Monday, 14 July 2008
Food
I took enough food to last six days and emergency rations consisting of four dried pasta dishes, a tin of meatballs and some iso drinks. Though the pasta meals are unpalatable except in extremes, they are very light and the packaging is waterproof. I thought that six days worth of food would be too heavy but actually there wasn’t an enormous amount.
My larder contained: one fresh Catalan pork sausage long enough for three meals (here you can buy sausage by length, like rope.) 200 grams of bacon, six eggs, 400 grams of pasta, 400 grams of cooked brown rice, one rather dubious dried Catalan sausage, robust enough to take a soaking, a loaf of sliced brown bread, ten muesli bars, one bar of chocolate, four apples and four bananas. I also had a small bottle of olive oil, two onions, one head of garlic, dried chillies, tea, coffee and sugar as well as nuts, dried apricots and prunes. The heaviest items were six beers and two bottles of wine, though the wine I decanted into a litre and a half plastic bottle, and finally 15 litres of water in five-litre containers, which I could unload on landing to lighten the boat. Oh, and there’s always a bottle of whiskey onboard in case I have to entertain.
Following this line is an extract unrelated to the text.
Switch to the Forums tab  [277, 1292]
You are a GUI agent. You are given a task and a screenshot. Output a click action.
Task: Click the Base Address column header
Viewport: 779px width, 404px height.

My family is vegetarian, which practically makes me one, so I usually have a latent carnivorous lust to satisfy, hence the quantity of meat. However, having consuming a yard of sausage in the first two days as well as bacon for breakfast I was again happy to go without flesh. I usually have a craving for spicy food too but, having learned from experience, I managed to avoid the typical, first night gut searing, krakatoan curry.
I took no salt. I love salt and keep a box of Maldon by the cooker, extravagant though it may be, but on a small boat for days at a stretch on a salty sea like the Med there is inevitably enough of the stuff encrusted under the decks, about one’s person or on one’s lips to make even a bar of chocolate a tolerably savoury snack. I didn’t need to resort to scraping salt crystals off the mast, where they built up nicely and was more than happy to season my victuals with garlic and chilli.
Outside the family dynamic I eat a lot less. On solitary excursions I know that two meals a day are sufficient. I wake to tea or coffee but am rarely hungry first thing, preferring to start the day and then have a meal around 10 or 11 o’clock. If hunger arrives before that I might eat fruit to tide me over. Then I can go on until the evening before having another meal. I took all this into account when buying my food and aimed to get by with a minimum.
I knew that I’d probably have the opportunity to restock or that I could call a friend and have them bring me supplies if I got the raving munchies and gnawed through my provisions in a couple of days. In the event, I bought some fresh prawns, six more beers and another bottle of wine. Pep left me a bag of fresh fruit and Irene gave me a packet of biscuits and a Mars bar. On the penultimate day I filled up two empty water containers from a garden hose.
I also supposed that I might eat out one evening and at Riumar I did ravenously wolf half a shared pizza though it hardly conformed to my idea of ‘a meal out’.
In practice my two meals a day were often just one, and sometimes the time between waking and eating a proper meal was excessively large. Though at times, in a lurching boat, it’s just not practical to eat there was always fruit to hand and this was often a godsend. Occasionally sharp set I was never so hungry as to be uncomfortable.
I brought back one unopened bottle of wine, four muesli bars, a quarter of a bar of chocolate, one egg, 200 grams of pasta, half Irene’s packet of biscuits, nuts, apricots and prunes and half a bottle of whiskey; as well as the four pasta meals, the can of meatballs and the iso drinks.
I kept my food in a motley assortment of plastic containers, which I hoped would be more or less water resistant. At all events I felt secure that if I was called upon to hold an impromptu Tupperware party then OB might distinguish herself.